Beyond Datadog: How to Create a Scalable, Cost-Effective Monitoring Solution

July 16, 2025

Preamble (or pre-ramble)

After writing this blog post, I found that it could feel a bit overwhelming as it introduces many different technologies. I wanted to write a foreword of reassurance: it is not as bad as it looks. Yes, there are a lot of components, but in all honesty, they’re pretty straightforward.

Once you have installed and set up the server side, the client part can be as simple as a single application. My preferred option here is Grafana Alloy. Think of it as a one-to-one replacement for the DataDog agent. I hope you enjoy the blog post.

What is Datadog, Anyway?

If you're in the tech world, chances are you've heard of them. They're a popular, comprehensive observability service that many companies use to keep tabs on their cloud-scale applications. Think of it as a central nervous system for your IT infrastructure.

So, what can Datadog actually do? Well, quite a lot! It's designed to give you real-time visibility into just about everything that makes your applications tick. This includes:

Infrastructure Monitoring: Keeping an eye on your servers, virtual machines, containers, and cloud services to ensure they're healthy and performing optimally.
Application Performance Monitoring (APM): Diving deep into your code to track requests, identify bottlenecks, and optimise your application's speed and responsiveness.
Log Management: Collecting, centralising, and analysing all your application and system logs for troubleshooting, security, and auditing.
Network Performance Monitoring: Understanding how your network is performing and identifying any issues that could impact your applications.
Security Monitoring: Detecting potential threats and vulnerabilities across your environment.
Synthetic Monitoring: Proactively testing your applications and APIs from various locations to ensure they're always available and performing well for your users.
Real User Monitoring (RUM): Understanding the actual experience of your users by tracking their interactions with your applications.

In essence, Datadog brings together all these different data points – metrics, logs, and traces – into a single platform with customizable dashboards, powerful alerting, and integration with hundreds of technologies. It's a fantastic tool for getting a holistic view of your systems and quickly pinpointing issues.

You can read more about why we need to collect logs in this previous blog post

https://digitalis.io/post/collecting-metrics-traces-and-logs

Sending metrics, logs and traces

Datadog's approach to collecting data from your infrastructure, whether it's virtual machines (VMs) or containers, primarily revolves around a lightweight, open-source software called the Datadog Agent. This agent is the workhorse that lives on your hosts and is responsible for gathering all the necessary telemetry and shipping it off to the Datadog cloud.

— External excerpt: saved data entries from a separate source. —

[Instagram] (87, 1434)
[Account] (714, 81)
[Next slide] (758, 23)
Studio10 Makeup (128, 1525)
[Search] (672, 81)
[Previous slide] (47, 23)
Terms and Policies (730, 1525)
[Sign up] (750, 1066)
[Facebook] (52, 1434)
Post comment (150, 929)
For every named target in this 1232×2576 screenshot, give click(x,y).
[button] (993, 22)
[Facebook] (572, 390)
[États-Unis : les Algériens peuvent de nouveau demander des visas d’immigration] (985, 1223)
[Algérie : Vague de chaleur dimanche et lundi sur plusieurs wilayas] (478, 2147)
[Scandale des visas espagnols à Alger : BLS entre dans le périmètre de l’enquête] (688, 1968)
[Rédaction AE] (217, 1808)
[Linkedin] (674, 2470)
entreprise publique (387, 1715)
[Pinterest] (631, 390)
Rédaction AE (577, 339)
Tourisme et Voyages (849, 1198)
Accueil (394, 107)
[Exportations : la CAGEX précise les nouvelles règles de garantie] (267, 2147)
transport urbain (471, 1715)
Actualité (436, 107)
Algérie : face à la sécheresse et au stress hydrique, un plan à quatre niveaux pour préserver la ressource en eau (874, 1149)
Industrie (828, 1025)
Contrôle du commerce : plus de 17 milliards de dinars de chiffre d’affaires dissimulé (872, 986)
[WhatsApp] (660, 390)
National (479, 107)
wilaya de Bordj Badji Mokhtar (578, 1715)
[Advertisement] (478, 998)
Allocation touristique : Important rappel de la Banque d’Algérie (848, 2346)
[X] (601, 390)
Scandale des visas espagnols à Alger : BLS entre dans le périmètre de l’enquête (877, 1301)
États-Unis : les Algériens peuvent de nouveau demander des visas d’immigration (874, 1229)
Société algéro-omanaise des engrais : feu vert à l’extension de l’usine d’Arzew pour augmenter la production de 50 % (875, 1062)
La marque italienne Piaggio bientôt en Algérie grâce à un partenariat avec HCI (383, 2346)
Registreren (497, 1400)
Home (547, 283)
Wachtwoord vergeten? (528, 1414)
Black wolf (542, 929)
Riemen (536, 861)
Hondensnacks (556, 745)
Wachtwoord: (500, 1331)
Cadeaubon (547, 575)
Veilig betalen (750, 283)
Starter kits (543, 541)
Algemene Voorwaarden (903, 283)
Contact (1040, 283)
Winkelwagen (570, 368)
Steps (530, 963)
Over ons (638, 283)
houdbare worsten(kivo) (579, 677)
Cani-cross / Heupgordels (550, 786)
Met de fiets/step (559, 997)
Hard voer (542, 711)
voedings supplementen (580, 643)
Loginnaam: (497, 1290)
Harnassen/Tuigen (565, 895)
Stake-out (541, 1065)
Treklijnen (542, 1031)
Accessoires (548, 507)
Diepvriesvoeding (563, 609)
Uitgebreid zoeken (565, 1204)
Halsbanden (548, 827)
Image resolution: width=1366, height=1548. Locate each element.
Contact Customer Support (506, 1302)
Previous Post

For traditional VMs running operating systems like Linux, Windows, or macOS, you'd install the Agent directly onto the VM itself, just like any other application. Datadog provides platform-specific installation scripts and packages.

In a Kubernetes cluster, the Agent is commonly deployed as a DaemonSet. A DaemonSet ensures that a copy of the Datadog Agent runs on every node in your cluster. This allows it to collect host-level metrics, container metrics, and logs from all pods running on that node.

A Different Approach

Datadog is a Software-as-a-Service (SaaS) offering, which means you pay them to host and manage all this monitoring goodness for you. And for many, that's perfectly fine! But what if you crave a little more control? What if you want to own your data outright, run things within your own infrastructure, and potentially reduce recurring costs in the long run? That's where building your own on-premises monitoring solution comes in.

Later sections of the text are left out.